[Stored data entries]
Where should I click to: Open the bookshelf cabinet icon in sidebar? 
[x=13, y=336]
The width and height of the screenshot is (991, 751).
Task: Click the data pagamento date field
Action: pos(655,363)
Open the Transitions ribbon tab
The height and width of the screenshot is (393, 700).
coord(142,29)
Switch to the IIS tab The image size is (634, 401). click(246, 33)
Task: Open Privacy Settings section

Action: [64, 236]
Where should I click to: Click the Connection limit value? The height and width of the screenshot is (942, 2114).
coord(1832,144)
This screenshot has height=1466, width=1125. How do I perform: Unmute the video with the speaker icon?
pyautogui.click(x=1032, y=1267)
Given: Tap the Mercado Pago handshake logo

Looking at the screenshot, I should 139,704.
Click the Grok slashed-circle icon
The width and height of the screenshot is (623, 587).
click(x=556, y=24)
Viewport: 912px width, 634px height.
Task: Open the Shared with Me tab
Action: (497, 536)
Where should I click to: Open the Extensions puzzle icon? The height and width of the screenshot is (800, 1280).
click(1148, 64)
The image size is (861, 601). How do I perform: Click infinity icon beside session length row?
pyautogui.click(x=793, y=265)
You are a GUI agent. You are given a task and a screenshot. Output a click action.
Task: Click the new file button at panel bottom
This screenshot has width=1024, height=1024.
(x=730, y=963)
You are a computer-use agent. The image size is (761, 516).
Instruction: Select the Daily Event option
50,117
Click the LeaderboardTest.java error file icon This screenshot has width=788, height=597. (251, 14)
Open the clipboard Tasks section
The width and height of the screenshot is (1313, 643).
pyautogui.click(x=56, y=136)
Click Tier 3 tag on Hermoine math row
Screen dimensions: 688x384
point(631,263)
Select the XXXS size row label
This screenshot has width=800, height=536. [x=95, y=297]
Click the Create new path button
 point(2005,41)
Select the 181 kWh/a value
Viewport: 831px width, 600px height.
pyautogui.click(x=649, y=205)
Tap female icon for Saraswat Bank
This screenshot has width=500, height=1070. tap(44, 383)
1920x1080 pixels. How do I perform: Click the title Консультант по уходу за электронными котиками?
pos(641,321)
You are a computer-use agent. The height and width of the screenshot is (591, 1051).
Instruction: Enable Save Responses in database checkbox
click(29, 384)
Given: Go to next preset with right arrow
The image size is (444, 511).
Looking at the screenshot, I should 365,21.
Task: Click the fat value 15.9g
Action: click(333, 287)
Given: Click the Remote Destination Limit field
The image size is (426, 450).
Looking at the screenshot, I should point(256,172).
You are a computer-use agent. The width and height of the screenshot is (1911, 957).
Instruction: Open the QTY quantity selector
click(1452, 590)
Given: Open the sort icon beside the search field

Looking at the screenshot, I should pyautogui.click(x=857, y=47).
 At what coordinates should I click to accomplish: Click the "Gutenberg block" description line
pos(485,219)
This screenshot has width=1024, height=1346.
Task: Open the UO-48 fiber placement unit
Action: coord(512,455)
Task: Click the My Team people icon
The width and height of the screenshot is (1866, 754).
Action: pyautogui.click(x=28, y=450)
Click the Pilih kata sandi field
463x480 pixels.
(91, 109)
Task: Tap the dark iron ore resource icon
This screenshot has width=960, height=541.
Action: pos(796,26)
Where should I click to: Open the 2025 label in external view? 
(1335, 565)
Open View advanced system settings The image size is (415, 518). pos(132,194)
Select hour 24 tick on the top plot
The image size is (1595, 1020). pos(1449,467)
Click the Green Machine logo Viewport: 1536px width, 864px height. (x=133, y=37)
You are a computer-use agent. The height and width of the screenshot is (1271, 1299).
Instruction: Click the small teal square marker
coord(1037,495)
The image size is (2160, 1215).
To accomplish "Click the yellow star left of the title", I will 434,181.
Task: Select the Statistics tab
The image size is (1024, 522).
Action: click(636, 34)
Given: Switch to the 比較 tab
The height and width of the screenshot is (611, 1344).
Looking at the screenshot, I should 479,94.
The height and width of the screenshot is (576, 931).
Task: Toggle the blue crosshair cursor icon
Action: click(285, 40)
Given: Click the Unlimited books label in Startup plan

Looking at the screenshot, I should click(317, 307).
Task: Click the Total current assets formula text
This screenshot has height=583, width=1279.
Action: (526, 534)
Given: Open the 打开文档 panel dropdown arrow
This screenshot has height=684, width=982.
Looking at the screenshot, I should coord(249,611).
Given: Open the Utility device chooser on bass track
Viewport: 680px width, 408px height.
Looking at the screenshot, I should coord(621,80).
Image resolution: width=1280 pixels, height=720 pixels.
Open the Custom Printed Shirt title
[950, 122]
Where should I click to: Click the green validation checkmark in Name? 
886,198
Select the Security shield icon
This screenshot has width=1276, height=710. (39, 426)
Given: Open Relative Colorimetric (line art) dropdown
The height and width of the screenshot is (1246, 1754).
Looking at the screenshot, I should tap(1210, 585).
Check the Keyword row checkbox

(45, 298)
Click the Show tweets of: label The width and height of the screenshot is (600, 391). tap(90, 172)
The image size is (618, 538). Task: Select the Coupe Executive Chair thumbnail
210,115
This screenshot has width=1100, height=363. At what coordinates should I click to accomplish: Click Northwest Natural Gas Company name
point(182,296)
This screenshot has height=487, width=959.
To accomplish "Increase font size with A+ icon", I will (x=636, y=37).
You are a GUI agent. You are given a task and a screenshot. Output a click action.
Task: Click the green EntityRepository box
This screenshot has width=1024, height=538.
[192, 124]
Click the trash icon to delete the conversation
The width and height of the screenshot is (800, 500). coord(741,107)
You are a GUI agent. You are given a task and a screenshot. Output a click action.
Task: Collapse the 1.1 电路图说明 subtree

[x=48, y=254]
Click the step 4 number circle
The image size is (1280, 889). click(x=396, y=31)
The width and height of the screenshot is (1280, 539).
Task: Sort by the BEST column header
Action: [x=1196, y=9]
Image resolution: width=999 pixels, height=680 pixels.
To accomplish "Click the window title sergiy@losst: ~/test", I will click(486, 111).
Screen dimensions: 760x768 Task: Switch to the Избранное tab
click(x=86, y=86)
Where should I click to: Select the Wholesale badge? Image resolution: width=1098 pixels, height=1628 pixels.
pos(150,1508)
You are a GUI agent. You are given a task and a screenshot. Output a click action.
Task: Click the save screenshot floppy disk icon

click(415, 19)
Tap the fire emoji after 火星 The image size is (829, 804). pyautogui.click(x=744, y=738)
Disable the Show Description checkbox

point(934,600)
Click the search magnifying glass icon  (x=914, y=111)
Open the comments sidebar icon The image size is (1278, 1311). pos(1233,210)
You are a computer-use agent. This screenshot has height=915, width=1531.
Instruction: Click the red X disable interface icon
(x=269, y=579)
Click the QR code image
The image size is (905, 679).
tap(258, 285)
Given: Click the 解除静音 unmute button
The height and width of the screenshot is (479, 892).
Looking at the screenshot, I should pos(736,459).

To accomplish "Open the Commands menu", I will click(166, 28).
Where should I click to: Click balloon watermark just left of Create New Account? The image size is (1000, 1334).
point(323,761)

• _TASK PROMPT_
Reply with a number alone, the number of lines of the records that hold the word "dropdown".

• _WRITTEN SOLUTION_
2